**Challenge:** Print the following entries again, with every line unchanged.

(begin)

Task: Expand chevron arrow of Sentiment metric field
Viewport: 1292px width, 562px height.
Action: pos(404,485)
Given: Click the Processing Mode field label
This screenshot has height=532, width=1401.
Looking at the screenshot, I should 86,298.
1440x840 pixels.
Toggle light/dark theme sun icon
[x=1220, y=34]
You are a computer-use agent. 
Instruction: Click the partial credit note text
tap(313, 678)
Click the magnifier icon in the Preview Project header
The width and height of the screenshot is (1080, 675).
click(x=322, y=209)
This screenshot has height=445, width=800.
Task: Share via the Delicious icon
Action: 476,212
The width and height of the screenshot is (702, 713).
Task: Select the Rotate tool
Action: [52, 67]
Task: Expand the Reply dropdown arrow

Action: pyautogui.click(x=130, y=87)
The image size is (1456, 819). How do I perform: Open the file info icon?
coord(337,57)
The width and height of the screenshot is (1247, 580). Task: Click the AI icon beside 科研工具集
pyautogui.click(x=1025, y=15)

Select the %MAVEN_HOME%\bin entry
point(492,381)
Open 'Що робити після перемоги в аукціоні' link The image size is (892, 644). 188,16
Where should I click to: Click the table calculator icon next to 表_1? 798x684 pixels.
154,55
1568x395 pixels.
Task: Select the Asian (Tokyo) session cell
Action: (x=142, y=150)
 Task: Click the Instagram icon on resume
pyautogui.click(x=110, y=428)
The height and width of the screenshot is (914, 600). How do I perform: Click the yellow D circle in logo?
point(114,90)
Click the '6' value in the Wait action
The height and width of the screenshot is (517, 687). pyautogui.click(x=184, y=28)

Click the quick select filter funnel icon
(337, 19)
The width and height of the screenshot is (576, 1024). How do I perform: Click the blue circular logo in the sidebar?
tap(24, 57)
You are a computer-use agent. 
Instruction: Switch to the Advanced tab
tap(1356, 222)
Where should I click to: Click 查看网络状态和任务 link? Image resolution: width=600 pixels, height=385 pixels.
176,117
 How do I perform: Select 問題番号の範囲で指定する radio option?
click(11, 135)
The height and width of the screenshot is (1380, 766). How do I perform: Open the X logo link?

(end)

**Task response:**
Task: Expand chevron arrow of Sentiment metric field
Viewport: 1292px width, 562px height.
Action: pos(404,485)
Given: Click the Processing Mode field label
This screenshot has height=532, width=1401.
Looking at the screenshot, I should 86,298.
1440x840 pixels.
Toggle light/dark theme sun icon
[x=1220, y=34]
You are a computer-use agent. 
Instruction: Click the partial credit note text
tap(313, 678)
Click the magnifier icon in the Preview Project header
The width and height of the screenshot is (1080, 675).
click(x=322, y=209)
This screenshot has height=445, width=800.
Task: Share via the Delicious icon
Action: 476,212
The width and height of the screenshot is (702, 713).
Task: Select the Rotate tool
Action: [52, 67]
Task: Expand the Reply dropdown arrow

Action: pyautogui.click(x=130, y=87)
The image size is (1456, 819). How do I perform: Open the file info icon?
coord(337,57)
The width and height of the screenshot is (1247, 580). Task: Click the AI icon beside 科研工具集
pyautogui.click(x=1025, y=15)

Select the %MAVEN_HOME%\bin entry
point(492,381)
Open 'Що робити після перемоги в аукціоні' link The image size is (892, 644). 188,16
Where should I click to: Click the table calculator icon next to 表_1? 798x684 pixels.
154,55
1568x395 pixels.
Task: Select the Asian (Tokyo) session cell
Action: (x=142, y=150)
 Task: Click the Instagram icon on resume
pyautogui.click(x=110, y=428)
The height and width of the screenshot is (914, 600). How do I perform: Click the yellow D circle in logo?
point(114,90)
Click the '6' value in the Wait action
The height and width of the screenshot is (517, 687). pyautogui.click(x=184, y=28)

Click the quick select filter funnel icon
(337, 19)
The width and height of the screenshot is (576, 1024). How do I perform: Click the blue circular logo in the sidebar?
tap(24, 57)
You are a computer-use agent. 
Instruction: Switch to the Advanced tab
tap(1356, 222)
Where should I click to: Click 查看网络状态和任务 link? Image resolution: width=600 pixels, height=385 pixels.
176,117
 How do I perform: Select 問題番号の範囲で指定する radio option?
click(11, 135)
The height and width of the screenshot is (1380, 766). How do I perform: Open the X logo link?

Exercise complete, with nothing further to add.